**SÉRIE DE CONSIGNES**
• A. Pour chacune des affirmations suivantes, dites si la critique d’Embrasse-moi idiot la confirme (oui ou non) et citez à l’identique les mots du texte qui tranchent : (i) le film est tiré d’une pièce de théâtre ; (ii) la prostituée engagée par le mari est jouée par Felicia Farr ; (iii) Dean Martin apparaît dans le film.
• B. Citez la critique d’Embrasse-moi idiot de « Embrasse-moi idiot (Kiss » jusqu’à « charnellement, et franchement. » inclus.
• C. Poursuivez la critique du film Embrasse-moi idiot à partir de sa dernière phrase.

**TEXTE FOURNI**
>>>
Embrasse-moi idiot (Kiss me stupid) – de Billy Wilder – 1964
L’une des comédies les plus méconnues de Wilder… et l’une des meilleures. Kiss me stupid est un petit chef d’œuvre de drôlerie, d’humour, d’inventivité, et d’irrévérence. Un film typiquement wilderien, synthèse géniale de toute son œuvre comique, de Some like it hot à The Apartment.
Le film a choqué les ligues de vertu à sa sortie, comment aurait-il pu en être autrement ? Wilder met en scène un mari et une femme qui s’aiment, sans l’ombre d’un doute, et qui vont être amenés à passer la nuit avec un/une autre. Et par « passer la nuit », Wilder ne veut pas dire autre chose que s’envoyer en l’air, physiquement, charnellement, et franchement.
Le film est adapté d’une pièce de théâtre, mais l’intrigue elle-même est typique de Wilder et de son co-scénariste IAL Diamond. Un mari très jaloux (toute la première partie, très drôle, est basée sur cette jalousie maladive) rêve de faire connaître les chansons qu’il écrit avec son ami pompiste. Quand le grand crooner Dino passe en ville, il y voit la chance de sa vie. Problème : Dino ne pense qu’à baiser. Solution : le mari chasse sa femme (Felicia Farr) et engage une prostituée (Kim Novak) pour se faire passer pour sa femme.
Des tas de grandes idées audacieuses dans ce film, notamment celle de mettre en scène Dean Martin lui-même dans quasiment son propre rôle : un crooner alcoolique en fin de course, sale type totalement égocentré qui passe le film à draguer effrontément « l’épouse » devant un mari qui s’empresse de la pousser dans ses bras… « L’hospitalité de l’Ouest… »
<<<
**JEU DE DONNÉES**
>>>
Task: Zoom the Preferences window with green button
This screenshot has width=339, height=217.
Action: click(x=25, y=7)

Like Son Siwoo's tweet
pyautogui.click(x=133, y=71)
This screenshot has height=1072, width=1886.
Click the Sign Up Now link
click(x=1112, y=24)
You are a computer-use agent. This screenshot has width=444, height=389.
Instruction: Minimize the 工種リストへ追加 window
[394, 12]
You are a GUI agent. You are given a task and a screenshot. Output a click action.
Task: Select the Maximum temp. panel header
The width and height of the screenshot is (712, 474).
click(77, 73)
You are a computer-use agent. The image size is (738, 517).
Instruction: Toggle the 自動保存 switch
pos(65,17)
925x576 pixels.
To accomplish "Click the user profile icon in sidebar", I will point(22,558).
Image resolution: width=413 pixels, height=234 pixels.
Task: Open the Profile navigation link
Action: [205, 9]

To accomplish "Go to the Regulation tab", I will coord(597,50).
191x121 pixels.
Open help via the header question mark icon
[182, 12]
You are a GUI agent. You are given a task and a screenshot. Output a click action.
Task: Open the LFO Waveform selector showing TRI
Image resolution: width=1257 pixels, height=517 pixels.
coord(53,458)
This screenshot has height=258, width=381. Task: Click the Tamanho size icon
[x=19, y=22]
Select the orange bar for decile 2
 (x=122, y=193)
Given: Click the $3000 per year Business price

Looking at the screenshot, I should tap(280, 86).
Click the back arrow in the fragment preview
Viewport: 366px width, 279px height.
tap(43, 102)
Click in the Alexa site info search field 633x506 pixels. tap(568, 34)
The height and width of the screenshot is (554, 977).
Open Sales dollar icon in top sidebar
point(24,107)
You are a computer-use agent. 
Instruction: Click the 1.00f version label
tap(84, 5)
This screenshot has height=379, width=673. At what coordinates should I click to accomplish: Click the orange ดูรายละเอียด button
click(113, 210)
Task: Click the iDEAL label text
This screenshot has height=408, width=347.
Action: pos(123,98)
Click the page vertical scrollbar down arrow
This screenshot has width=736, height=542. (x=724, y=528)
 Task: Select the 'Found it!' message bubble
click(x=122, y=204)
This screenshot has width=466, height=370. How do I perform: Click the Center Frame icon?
<<<
**RÉPONSES PAR CONSIGNE**
• A.
(i) Oui : « Le film est adapté d’une pièce de théâtre »
(ii) Non : « engage une prostituée (Kim Novak) »
(iii) Oui : « mettre en scène Dean Martin lui-même dans quasiment son propre rôle »

• B.
Embrasse-moi idiot (Kiss me stupid) – de Billy Wilder – 1964
L’une des comédies les plus méconnues de Wilder… et l’une des meilleures. Kiss me stupid est un petit chef d’œuvre de drôlerie, d’humour, d’inventivité, et d’irrévérence. Un film typiquement wilderien, synthèse géniale de toute son œuvre comique, de Some like it hot à The Apartment.
Le film a choqué les ligues de vertu à sa sortie, comment aurait-il pu en être autrement ? Wilder met en scène un mari et une femme qui s’aiment, sans l’ombre d’un doute, et qui vont être amenés à passer la nuit avec un/une autre. Et par « passer la nuit », Wilder ne veut pas dire autre chose que s’envoyer en l’air, physiquement, charnellement, et franchement.

• C.
Le mari, c’est Ray Walston, dont l’interprétation cartoonesque et irrésistible est une sorte de variation sur les personnages de Jack Lemmon ou Tom Ewell pour Wilder. C’est drôle, joyeusement amoral… Mais comme souvent chez Wilder, il se dégage une humanité folle. Wilder méprise les conventions (le mariage autant que le vedettariat), mais il aime les individus, avec leurs défauts.
Felicia Farr, en épouse faussement sage, est aussi libre que craquante. Kim Novak, en « hôtesse » à la croupe affriolante (le rôle était prévu pour Marylin Monroe, on s’en doute), révèle une humanité et une sensibilité très émouvantes. Audacieux, bourré de gags, fort et euphorisant, Kiss me stupid est un chef d’œuvre, nettement plus décapant et convaincant qu’Irma la Douce, son précédent film. Wilder est grand, définitivement.